START Dataset records

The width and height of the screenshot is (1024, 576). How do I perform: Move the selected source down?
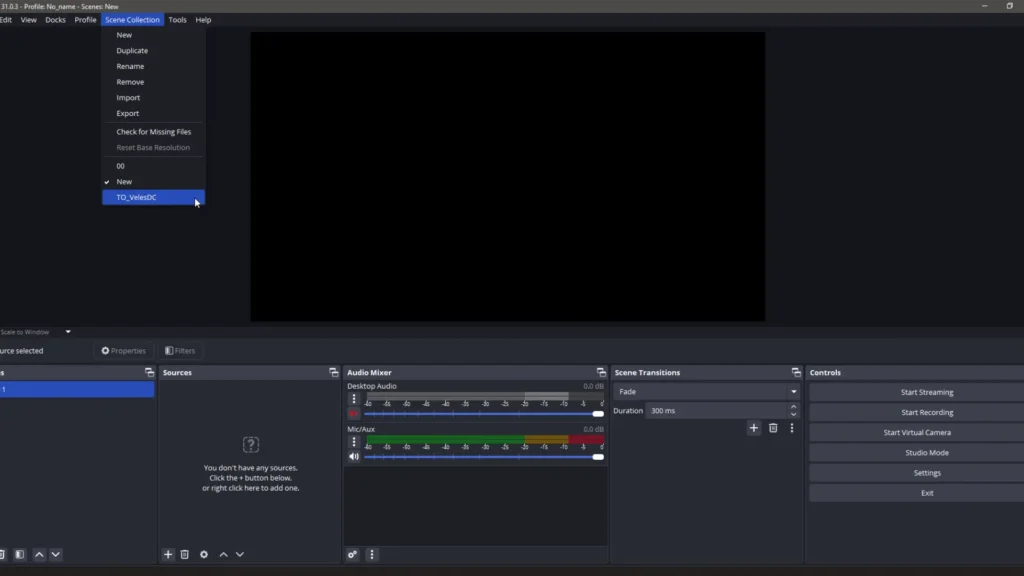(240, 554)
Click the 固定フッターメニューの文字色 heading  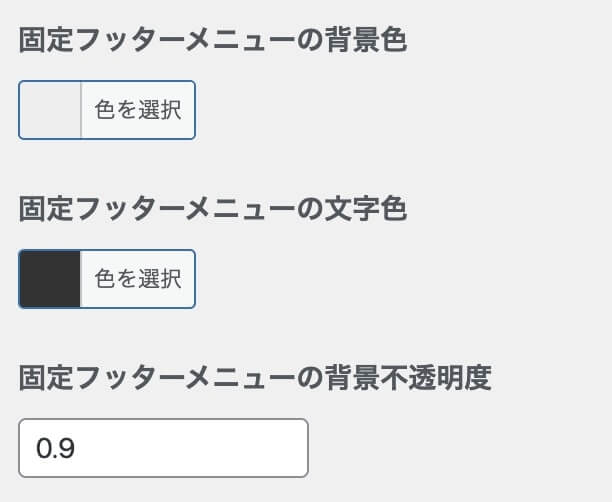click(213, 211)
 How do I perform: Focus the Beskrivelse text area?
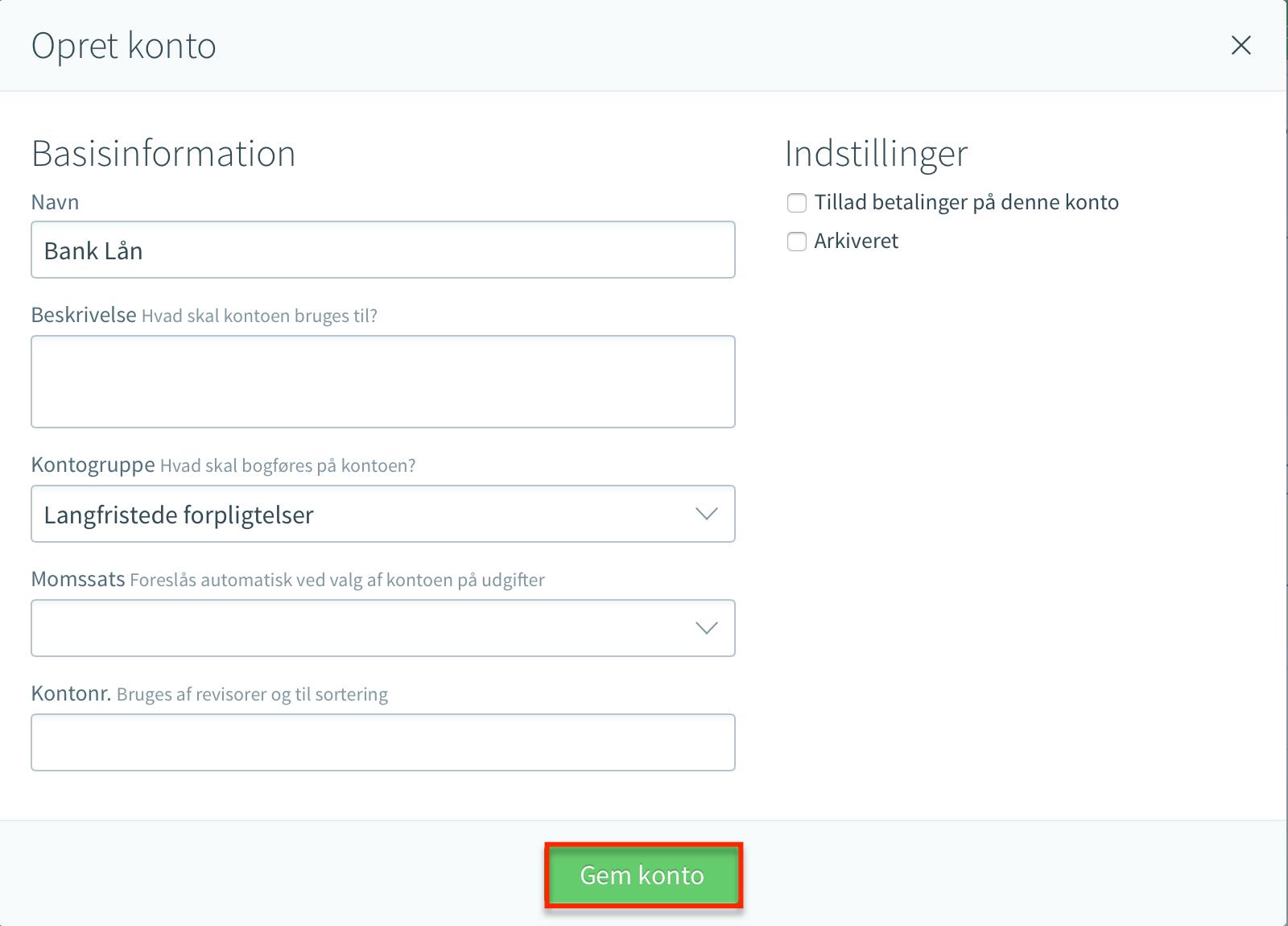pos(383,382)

END Dataset records

▶ **What you have to do**:
Write out, exactly and with nothing added, every line from the one that holds "How do I perform: Focus" to the end of the entries above; pictures stay out.

▶ **Answer section**:
 How do I perform: Focus the Beskrivelse text area?
pos(383,382)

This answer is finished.